──────── BAGIAN TEKS

Desa Nama Andan di Pulau Parang
Kecamatan Teluk Waru, Kabupaten Seram Bagian timur (SBT) haus perhatian
pemerintah kabupaten (pemkab) setempat terutama di bidang kesehatan dan
pendidikan.
Sebab, selama ini desa ini seakan
diabaikan oleh Pemkab SBT dibawa kepemimpinan Bupati Mukti Keliobas dan Fahri
Alkatiri.
Wa Sony Wa Bula kepada
Kompastimur.com, Kamis (15/12) mengatakan, di Desa Nama Andan misalnya, untuk mendapat
pelayanan kesehatan penjabat Karateker Desa harus mengontrak tenaga kesehatan
sendiri menggunkan Anggaran Dana Desa atau ADD.
Wa Sony yang merupakan tenaga medis
yang di kontrak oleh penjabat desa menggunakan anggaran ADD tersebut, mengaku
telah di kontrak selama satu tahun dengan gaji Rp. 800 ribu per/ bulan.
“Iya pak beta suda dapat kontrak su
satu tahun dari karateker desa dengan gaji Rp. 800 ribu per bulan pak,”
ungkapnya.

────────────────
──────── DATA YANG DIBERIKAN

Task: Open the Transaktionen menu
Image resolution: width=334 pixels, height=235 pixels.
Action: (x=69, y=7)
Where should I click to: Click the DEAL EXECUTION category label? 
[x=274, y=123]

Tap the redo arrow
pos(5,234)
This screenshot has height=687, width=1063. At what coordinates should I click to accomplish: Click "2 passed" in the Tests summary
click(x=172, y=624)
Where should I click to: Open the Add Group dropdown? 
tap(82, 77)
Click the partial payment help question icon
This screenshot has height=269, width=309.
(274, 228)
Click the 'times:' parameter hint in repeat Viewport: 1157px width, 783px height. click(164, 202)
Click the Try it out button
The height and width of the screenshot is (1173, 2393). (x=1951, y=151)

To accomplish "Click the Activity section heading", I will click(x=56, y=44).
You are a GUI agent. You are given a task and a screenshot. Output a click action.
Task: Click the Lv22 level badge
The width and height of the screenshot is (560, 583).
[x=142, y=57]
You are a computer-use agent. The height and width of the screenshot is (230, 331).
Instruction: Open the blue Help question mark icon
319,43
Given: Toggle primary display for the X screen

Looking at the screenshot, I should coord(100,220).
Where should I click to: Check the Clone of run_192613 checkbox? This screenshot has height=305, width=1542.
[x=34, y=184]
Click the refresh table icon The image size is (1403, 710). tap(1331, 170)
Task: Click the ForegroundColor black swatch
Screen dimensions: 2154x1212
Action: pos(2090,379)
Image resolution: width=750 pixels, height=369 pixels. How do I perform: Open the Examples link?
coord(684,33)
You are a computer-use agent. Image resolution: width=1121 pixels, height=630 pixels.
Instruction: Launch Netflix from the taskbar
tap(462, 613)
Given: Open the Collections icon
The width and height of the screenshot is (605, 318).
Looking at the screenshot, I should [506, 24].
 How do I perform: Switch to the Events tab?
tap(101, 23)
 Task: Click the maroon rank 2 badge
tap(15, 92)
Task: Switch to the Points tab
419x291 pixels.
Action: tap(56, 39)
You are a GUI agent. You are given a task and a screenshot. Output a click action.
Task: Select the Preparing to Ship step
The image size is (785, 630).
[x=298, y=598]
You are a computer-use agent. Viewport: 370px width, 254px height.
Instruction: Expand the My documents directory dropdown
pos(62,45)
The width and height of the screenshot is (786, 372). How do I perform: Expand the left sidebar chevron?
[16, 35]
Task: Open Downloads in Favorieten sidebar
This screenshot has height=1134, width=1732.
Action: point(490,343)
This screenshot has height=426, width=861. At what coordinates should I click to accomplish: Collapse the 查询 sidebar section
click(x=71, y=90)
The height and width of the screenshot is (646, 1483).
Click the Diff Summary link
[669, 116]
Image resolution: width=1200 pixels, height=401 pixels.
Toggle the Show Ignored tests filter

────────────────

● LATIHAN SINGKAT 1: Ringkaslah paragraf dalam teks tentang Desa Nama Andan yang diawali "Wa Sony yang merupakan tenaga medis" tanpa menghilangkan fakta utamanya.
● LATIHAN SINGKAT 2: Menurut teks tentang Desa Nama Andan, desa itu termasuk kecamatan apa?
Kerjakan hanya dengan berpegang pada teks, bukan pada entri.

● JAWABAN LATIHAN 1: Wa Sony, tenaga medis yang dikontrak penjabat desa dengan dana ADD, mengaku sudah dikontrak selama satu tahun dengan gaji Rp800 ribu per bulan.

● JAWABAN LATIHAN 2: Desa Nama Andan termasuk Kecamatan Teluk Waru.